The history of one of the most controversial of the new deal agencies created to help at least one segment of workers during the depression, the Federal Writers' Project, is detailed in the Smithsonian Networks' Soul of a People: Writing America's Story available on DVD, June 29th. The documentary runs a little over an hour and a half and uses the letterbox format and Dolby Digital Surround Sound. Directed and produced by Andrea Kalin, it is based on David Taylor's 2009 book, Soul of a People: The Writers' Project Uncovers Depression America, and narrated by actress, Patricia Clarkson.
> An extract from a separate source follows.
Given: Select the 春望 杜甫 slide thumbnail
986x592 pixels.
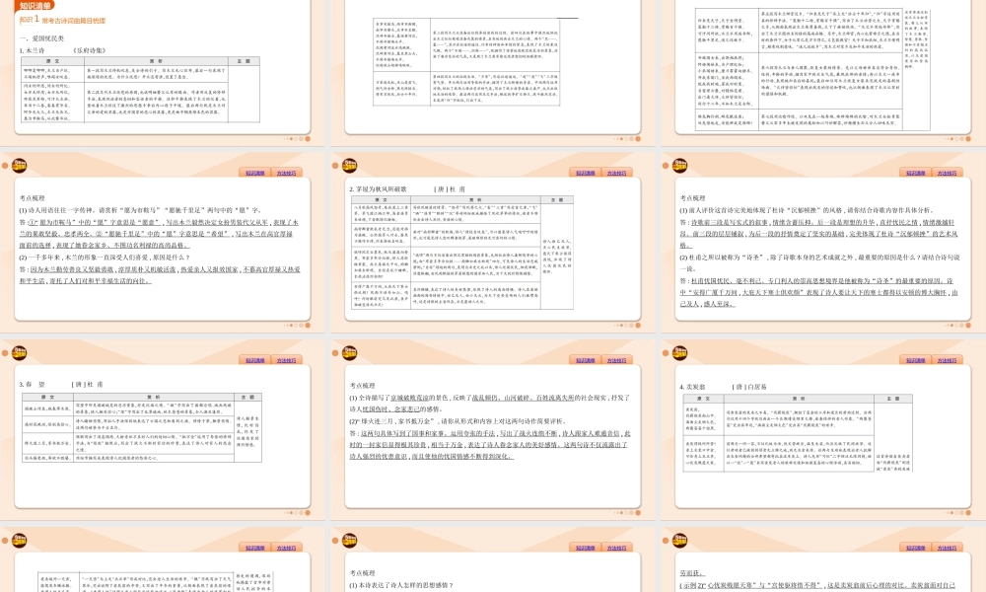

Using archival newsreel footage, still photographs and even scenes from Hollywood movies, Soul of a People transports the viewer back to the 1930's: breadlines, ramshackle shack cities, raggedy children with little to eat. It crystallizes the catastrophic problem that would face Franklin Delano Roosevelt as he stood to accept the democratic nomination for President in 1932, and announced a "new deal" for the American people, should he happen to win the election. In the famed first hundred days in office, the new President threw an alphabetic barrage at the problems, the NRA, the CCC, the FDIC, and the WPA.
The WPA (Works Progress Administration) was charged with providing jobs for the millions of unemployed workers. They worked on roads and parks. They built public buildings. They labored on dams and bridges. Under the leadership of Harry Hopkins, the agency sought to keep up the morale of the workforce, keep their talents sharp for the future, and pour needed money into the economy. The program's success led to expansion. If job creation for laborers worked, why not job creation for artists, for intellectuals, for writers. The Federal Writers Project was aimed at out of work writers—good writers, bad writers, it made no difference. Whether the work itself was significant wasn't the central concern; the important thing was to create opportunities for employment.
This is not to say that there was nothing of import produced under the agency's auspices; the film makes very clear that there was much good work done in documenting the history of race relations in the country, in the collection of oral history, and in the creation of a series of guide books to each of the different states. This is to say nothing of the important literary figures who found employment with the agency: Zora Neale Hurston, Jim Thompson, Ralph Ellison, Richard Wright, John Cheever, and Vardis Fisher, to name just a few.
The FWP's history becomes rocky when the socialistic leanings of many of its employees became the target of the newly created House Un-American Activities Committee headed by Texas congressmen Martin Dies. Dies took as his mandate the need to weed out the nest of subversives that had infiltrated the New Deal, and the FWP became an easy target. The controversy did not kill off the agency immediately. It didn't come to an end until 1943, but its work was curtailed to a great extent.
As is typical with the documentary, the film makes use of a variety of commentators to make its points. There are historians like Douglas Brinkley and Maryemma Graham. There are oral historians like Studs Terkel and Stetson Kennedy. Actors are used to read the words of many of the deceased writers who took part in the project.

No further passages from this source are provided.